Task prompt ::
Copy out the data in full, keeping each line exactly as it reads.
BEGIN Data for this task
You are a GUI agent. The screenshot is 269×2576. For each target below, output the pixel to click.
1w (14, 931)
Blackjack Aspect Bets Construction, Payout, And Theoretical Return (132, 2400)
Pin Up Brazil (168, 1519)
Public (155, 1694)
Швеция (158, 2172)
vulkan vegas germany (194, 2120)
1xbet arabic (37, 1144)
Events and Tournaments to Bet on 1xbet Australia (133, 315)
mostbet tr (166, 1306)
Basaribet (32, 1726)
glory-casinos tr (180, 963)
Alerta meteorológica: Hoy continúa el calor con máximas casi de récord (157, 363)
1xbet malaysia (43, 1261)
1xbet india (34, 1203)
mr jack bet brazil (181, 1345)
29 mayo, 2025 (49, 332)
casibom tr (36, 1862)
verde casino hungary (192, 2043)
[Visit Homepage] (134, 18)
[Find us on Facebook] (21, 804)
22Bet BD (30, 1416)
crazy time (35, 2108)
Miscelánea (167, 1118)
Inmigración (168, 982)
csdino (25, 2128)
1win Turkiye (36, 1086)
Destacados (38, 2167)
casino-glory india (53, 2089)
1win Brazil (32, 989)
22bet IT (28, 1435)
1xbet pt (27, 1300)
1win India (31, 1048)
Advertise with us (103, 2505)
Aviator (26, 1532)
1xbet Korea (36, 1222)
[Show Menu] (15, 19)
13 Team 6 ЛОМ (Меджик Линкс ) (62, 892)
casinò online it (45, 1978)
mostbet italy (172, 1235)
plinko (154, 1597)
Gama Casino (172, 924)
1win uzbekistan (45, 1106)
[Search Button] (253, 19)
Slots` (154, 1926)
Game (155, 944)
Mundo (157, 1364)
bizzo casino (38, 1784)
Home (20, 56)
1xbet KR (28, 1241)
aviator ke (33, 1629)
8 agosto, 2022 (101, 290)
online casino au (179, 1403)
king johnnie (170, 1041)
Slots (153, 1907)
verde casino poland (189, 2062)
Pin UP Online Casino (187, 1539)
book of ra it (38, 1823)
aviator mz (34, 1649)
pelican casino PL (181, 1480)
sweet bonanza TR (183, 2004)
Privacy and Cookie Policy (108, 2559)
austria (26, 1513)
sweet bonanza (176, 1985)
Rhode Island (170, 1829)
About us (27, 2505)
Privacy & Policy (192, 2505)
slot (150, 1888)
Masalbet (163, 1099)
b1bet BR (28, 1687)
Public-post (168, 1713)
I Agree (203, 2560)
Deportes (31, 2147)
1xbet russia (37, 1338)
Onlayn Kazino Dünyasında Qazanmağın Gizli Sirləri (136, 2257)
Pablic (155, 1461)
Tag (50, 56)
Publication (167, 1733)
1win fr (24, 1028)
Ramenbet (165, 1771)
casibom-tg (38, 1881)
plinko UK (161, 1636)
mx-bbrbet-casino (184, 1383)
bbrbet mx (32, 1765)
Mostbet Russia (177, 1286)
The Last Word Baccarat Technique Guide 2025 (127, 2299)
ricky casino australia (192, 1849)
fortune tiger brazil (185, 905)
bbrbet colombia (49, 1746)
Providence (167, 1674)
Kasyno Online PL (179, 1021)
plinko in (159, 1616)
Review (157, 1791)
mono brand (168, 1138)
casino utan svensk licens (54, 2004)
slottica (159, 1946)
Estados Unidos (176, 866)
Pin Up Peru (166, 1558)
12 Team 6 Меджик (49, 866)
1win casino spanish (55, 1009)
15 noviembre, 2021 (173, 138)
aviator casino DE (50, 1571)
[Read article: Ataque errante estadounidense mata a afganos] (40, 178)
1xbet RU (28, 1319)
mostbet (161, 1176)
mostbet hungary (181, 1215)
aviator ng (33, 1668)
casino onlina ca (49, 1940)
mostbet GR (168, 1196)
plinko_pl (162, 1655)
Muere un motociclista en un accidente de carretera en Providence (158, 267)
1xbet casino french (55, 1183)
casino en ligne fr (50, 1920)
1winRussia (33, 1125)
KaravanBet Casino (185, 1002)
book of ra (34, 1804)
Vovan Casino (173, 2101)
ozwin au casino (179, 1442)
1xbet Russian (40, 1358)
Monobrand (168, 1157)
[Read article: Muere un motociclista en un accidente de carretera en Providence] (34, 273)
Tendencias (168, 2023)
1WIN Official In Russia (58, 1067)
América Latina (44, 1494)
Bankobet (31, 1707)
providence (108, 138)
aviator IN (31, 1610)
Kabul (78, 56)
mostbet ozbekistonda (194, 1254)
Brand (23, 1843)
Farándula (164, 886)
END Data for this task
Answer to this exercise ::
You are a GUI agent. The screenshot is 269×2576. For each target below, output the pixel to click.
1w (14, 931)
Blackjack Aspect Bets Construction, Payout, And Theoretical Return (132, 2400)
Pin Up Brazil (168, 1519)
Public (155, 1694)
Швеция (158, 2172)
vulkan vegas germany (194, 2120)
1xbet arabic (37, 1144)
Events and Tournaments to Bet on 1xbet Australia (133, 315)
mostbet tr (166, 1306)
Basaribet (32, 1726)
glory-casinos tr (180, 963)
Alerta meteorológica: Hoy continúa el calor con máximas casi de récord (157, 363)
1xbet malaysia (43, 1261)
1xbet india (34, 1203)
mr jack bet brazil (181, 1345)
29 mayo, 2025 (49, 332)
casibom tr (36, 1862)
verde casino hungary (192, 2043)
[Visit Homepage] (134, 18)
[Find us on Facebook] (21, 804)
22Bet BD (30, 1416)
crazy time (35, 2108)
Miscelánea (167, 1118)
Inmigración (168, 982)
csdino (25, 2128)
1win Turkiye (36, 1086)
Destacados (38, 2167)
casino-glory india (53, 2089)
1win Brazil (32, 989)
22bet IT (28, 1435)
1xbet pt (27, 1300)
1win India (31, 1048)
Advertise with us (103, 2505)
Aviator (26, 1532)
1xbet Korea (36, 1222)
[Show Menu] (15, 19)
13 Team 6 ЛОМ (Меджик Линкс ) (62, 892)
casinò online it (45, 1978)
mostbet italy (172, 1235)
plinko (154, 1597)
Gama Casino (172, 924)
1win uzbekistan (45, 1106)
[Search Button] (253, 19)
Slots` (154, 1926)
Game (155, 944)
Mundo (157, 1364)
bizzo casino (38, 1784)
Home (20, 56)
1xbet KR (28, 1241)
aviator ke (33, 1629)
8 agosto, 2022 (101, 290)
online casino au (179, 1403)
king johnnie (170, 1041)
Slots (153, 1907)
verde casino poland (189, 2062)
Pin UP Online Casino (187, 1539)
book of ra it (38, 1823)
aviator mz (34, 1649)
pelican casino PL (181, 1480)
sweet bonanza TR (183, 2004)
Privacy and Cookie Policy (108, 2559)
austria (26, 1513)
sweet bonanza (176, 1985)
Rhode Island (170, 1829)
About us (27, 2505)
Privacy & Policy (192, 2505)
slot (150, 1888)
Masalbet (163, 1099)
b1bet BR (28, 1687)
Public-post (168, 1713)
I Agree (203, 2560)
Deportes (31, 2147)
1xbet russia (37, 1338)
Onlayn Kazino Dünyasında Qazanmağın Gizli Sirləri (136, 2257)
Pablic (155, 1461)
Tag (50, 56)
Publication (167, 1733)
1win fr (24, 1028)
Ramenbet (165, 1771)
casibom-tg (38, 1881)
plinko UK (161, 1636)
mx-bbrbet-casino (184, 1383)
bbrbet mx (32, 1765)
Mostbet Russia (177, 1286)
The Last Word Baccarat Technique Guide 2025 (127, 2299)
ricky casino australia (192, 1849)
fortune tiger brazil (185, 905)
bbrbet colombia (49, 1746)
Providence (167, 1674)
Kasyno Online PL (179, 1021)
plinko in (159, 1616)
Review (157, 1791)
mono brand (168, 1138)
casino utan svensk licens (54, 2004)
slottica (159, 1946)
Estados Unidos (176, 866)
Pin Up Peru (166, 1558)
12 Team 6 Меджик (49, 866)
1win casino spanish (55, 1009)
15 noviembre, 2021 (173, 138)
aviator casino DE (50, 1571)
[Read article: Ataque errante estadounidense mata a afganos] (40, 178)
1xbet RU (28, 1319)
mostbet (161, 1176)
mostbet hungary (181, 1215)
aviator ng (33, 1668)
casino onlina ca (49, 1940)
mostbet GR (168, 1196)
plinko_pl (162, 1655)
Muere un motociclista en un accidente de carretera en Providence (158, 267)
1xbet casino french (55, 1183)
casino en ligne fr (50, 1920)
1winRussia (33, 1125)
KaravanBet Casino (185, 1002)
book of ra (34, 1804)
Vovan Casino (173, 2101)
ozwin au casino (179, 1442)
1xbet Russian (40, 1358)
Monobrand (168, 1157)
[Read article: Muere un motociclista en un accidente de carretera en Providence] (34, 273)
Tendencias (168, 2023)
1WIN Official In Russia (58, 1067)
América Latina (44, 1494)
Bankobet (31, 1707)
providence (108, 138)
aviator IN (31, 1610)
Kabul (78, 56)
mostbet ozbekistonda (194, 1254)
Brand (23, 1843)
Farándula (164, 886)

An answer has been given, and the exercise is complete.